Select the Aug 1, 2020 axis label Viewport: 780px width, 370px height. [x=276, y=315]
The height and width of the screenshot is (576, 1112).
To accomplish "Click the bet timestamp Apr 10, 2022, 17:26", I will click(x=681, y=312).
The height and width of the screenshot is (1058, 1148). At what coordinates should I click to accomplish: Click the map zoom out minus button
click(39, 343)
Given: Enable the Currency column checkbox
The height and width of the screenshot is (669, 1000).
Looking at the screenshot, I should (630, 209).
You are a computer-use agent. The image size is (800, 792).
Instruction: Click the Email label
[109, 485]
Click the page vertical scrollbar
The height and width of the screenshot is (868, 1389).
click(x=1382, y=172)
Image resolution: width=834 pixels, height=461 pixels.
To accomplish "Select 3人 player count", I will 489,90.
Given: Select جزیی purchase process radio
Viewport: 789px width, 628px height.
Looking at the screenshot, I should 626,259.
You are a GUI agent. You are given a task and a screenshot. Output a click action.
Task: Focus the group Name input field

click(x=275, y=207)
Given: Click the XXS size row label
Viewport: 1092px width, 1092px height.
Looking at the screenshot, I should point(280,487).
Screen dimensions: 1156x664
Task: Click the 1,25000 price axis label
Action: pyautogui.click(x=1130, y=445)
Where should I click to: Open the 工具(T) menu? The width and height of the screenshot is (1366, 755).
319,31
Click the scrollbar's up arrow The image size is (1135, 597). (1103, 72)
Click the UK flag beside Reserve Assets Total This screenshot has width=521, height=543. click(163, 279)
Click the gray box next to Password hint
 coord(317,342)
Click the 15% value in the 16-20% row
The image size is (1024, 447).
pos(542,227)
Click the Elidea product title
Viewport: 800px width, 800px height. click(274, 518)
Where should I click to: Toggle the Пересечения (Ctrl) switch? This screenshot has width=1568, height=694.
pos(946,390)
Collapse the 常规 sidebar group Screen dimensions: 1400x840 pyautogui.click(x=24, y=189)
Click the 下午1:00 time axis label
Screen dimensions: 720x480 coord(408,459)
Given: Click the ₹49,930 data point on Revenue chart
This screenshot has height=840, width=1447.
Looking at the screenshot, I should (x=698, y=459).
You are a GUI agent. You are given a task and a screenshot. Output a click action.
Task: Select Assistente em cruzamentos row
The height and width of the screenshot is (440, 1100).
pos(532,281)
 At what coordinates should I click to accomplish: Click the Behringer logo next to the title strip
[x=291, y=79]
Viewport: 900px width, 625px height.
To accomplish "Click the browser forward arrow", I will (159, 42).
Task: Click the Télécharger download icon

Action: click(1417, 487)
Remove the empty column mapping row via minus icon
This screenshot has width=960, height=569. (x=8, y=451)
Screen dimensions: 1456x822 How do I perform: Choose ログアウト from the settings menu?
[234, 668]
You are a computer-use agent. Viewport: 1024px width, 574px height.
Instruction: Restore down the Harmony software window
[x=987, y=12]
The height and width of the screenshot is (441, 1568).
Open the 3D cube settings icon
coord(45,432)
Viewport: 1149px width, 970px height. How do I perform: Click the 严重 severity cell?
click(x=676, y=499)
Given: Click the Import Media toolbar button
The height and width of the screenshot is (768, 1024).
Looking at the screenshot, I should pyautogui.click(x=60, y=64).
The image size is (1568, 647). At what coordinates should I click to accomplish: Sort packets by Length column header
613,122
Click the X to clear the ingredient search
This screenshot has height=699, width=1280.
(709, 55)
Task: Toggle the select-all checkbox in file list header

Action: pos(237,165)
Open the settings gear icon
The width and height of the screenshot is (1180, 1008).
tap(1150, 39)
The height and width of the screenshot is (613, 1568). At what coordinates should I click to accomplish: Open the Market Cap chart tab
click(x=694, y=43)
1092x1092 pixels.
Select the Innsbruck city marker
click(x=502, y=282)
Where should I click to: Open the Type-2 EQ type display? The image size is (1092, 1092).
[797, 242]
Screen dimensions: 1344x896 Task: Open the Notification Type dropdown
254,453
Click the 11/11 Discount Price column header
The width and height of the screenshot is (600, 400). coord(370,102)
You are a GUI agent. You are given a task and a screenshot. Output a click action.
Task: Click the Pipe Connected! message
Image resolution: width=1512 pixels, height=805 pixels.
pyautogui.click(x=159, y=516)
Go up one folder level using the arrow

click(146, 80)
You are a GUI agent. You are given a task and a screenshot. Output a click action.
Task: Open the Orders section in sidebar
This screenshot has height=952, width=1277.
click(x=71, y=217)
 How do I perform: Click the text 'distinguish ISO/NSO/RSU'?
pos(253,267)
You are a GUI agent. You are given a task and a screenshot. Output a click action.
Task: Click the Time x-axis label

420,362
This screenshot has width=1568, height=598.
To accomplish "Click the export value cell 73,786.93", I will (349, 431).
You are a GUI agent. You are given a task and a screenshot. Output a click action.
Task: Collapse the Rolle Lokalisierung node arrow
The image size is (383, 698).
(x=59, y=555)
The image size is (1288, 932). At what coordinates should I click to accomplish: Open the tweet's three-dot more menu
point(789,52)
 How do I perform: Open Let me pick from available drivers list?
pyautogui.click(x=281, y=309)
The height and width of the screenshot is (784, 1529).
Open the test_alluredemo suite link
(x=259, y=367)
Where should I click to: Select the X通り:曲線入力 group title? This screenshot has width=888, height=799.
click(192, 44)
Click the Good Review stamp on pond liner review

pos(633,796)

Your task: List each line from the entries above that contains the string "settings". Treat case as significant.

Answer to this task:
Screen dimensions: 1456x822 How do I perform: Choose ログアウト from the settings menu?
Open the 3D cube settings icon
Open the settings gear icon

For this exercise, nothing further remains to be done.